Dorthin werden Menschen in die Verbannung geschickt. Wie lange sie in dieser ruinierten Gegend überleben können, weiß niemand, denn in der „Neuen Welt“ existieren über diese Region nur Gerüchte. Manche gehen trotzdem erstaunlicherweise freiwillig dorthin. Warum? Man sieht: Es stecken durchaus spannende und weit reichende Fragen in dieser Dystopie. Leider verlieren sie sich zunehmend im Chaos, das Virginia bei ihren Gastgebern stiftet.
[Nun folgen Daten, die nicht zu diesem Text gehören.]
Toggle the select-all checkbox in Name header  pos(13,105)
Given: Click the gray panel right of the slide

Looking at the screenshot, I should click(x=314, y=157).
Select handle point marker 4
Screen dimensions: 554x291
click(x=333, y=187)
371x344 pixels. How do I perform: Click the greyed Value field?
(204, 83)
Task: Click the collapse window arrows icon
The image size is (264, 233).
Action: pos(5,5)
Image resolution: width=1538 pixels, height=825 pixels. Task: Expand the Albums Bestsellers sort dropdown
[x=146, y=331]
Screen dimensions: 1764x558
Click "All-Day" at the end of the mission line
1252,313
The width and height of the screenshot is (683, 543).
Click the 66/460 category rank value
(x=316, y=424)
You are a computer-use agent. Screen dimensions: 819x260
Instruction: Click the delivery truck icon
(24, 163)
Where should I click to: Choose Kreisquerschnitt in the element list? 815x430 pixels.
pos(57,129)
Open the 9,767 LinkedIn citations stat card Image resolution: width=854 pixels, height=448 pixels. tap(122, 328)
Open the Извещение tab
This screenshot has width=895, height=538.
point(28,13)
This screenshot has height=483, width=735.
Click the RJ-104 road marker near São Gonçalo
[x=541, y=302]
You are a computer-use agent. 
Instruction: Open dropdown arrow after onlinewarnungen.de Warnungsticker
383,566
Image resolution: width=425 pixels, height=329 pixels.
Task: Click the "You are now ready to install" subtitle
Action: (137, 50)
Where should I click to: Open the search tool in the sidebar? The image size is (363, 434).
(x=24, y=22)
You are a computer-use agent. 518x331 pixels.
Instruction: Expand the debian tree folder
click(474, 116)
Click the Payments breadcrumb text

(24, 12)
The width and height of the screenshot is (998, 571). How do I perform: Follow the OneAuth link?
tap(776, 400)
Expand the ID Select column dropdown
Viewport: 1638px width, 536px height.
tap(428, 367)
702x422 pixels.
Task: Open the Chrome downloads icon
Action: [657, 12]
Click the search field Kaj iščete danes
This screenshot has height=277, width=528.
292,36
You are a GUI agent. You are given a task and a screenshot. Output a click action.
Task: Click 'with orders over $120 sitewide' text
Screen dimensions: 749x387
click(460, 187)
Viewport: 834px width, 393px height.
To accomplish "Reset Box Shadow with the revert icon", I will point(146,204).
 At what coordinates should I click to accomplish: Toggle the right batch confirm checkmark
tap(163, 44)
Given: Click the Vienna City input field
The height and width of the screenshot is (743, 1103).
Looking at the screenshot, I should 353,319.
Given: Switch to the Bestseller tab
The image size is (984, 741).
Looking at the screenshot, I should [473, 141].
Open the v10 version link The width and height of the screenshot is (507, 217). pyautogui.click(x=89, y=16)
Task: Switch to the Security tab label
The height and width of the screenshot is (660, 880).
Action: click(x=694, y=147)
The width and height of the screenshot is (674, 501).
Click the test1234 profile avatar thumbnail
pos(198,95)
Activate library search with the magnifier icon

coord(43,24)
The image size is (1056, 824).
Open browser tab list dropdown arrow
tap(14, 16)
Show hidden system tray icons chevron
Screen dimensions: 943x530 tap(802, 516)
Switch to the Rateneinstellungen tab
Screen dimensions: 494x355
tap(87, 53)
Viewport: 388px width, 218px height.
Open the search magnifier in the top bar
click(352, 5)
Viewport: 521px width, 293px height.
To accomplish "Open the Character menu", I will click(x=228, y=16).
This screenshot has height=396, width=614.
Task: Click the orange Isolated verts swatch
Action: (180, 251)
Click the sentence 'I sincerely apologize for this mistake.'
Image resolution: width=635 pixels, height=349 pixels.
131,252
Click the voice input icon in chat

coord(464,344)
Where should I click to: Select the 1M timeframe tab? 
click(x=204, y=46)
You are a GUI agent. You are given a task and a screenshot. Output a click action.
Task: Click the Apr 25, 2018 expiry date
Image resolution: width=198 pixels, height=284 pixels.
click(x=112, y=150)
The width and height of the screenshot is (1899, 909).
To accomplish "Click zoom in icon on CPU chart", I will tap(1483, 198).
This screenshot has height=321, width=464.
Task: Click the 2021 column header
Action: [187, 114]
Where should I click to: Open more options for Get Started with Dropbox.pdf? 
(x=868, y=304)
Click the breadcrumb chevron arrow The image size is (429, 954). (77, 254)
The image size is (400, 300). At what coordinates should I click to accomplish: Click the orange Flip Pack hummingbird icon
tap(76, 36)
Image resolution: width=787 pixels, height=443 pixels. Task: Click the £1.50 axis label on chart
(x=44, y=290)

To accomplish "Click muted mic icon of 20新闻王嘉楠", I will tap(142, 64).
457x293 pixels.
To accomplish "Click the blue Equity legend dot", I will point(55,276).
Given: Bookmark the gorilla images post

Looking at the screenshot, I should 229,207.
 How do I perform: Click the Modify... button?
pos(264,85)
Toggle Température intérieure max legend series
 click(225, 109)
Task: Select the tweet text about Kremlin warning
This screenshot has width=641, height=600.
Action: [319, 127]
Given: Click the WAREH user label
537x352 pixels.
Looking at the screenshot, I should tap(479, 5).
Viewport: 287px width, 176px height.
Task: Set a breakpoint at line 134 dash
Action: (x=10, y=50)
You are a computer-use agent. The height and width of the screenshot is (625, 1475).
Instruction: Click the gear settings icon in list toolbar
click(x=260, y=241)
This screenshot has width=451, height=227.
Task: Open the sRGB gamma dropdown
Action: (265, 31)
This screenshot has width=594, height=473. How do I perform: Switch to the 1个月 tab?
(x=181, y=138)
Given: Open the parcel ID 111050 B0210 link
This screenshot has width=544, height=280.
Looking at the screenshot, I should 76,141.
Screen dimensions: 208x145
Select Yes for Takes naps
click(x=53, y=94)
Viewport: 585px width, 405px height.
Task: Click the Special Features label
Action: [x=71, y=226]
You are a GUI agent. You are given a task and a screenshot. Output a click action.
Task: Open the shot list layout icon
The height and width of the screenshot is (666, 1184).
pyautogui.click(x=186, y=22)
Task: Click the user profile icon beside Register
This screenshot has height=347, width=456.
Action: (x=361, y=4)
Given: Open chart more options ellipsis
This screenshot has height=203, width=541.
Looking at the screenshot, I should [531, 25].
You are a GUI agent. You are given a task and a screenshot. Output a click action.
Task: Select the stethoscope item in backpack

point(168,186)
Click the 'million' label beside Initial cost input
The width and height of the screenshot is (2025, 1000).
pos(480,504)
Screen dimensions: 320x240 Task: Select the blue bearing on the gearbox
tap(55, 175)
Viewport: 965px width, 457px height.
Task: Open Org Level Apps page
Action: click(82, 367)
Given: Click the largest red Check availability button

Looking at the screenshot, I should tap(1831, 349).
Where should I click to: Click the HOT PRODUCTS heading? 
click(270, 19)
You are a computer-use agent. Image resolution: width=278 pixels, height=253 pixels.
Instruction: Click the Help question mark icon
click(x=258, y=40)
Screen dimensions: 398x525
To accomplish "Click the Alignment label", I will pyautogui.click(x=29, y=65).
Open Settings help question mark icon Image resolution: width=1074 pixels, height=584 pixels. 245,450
Philosophisches Potenzial geht verloren
Die schwarzhumorige Ebene, die sie in den Film bringt, reibt sich zwar produktiv an dem hygienisch-sauberen, leblosen Zukunftsszenario der „Neuen Welt“, aber leider auf Kosten des philosophischen Potentials – etwa der Frage, wie sich individuell und gemeinschaftlich Sinn stiften lässt, wenn Nachwuchs keine Selbstverständlichkeit mehr ist. Der Epilog soll erklären, warum Virginia ihren Job überhaupt macht; das wirkt wie ein pflichtschuldiges Anhängsel. So verpufft die Inszenierung trotz ihrer Schau- und Unterhaltungs-Werte in diffuser Unentschlossenheit.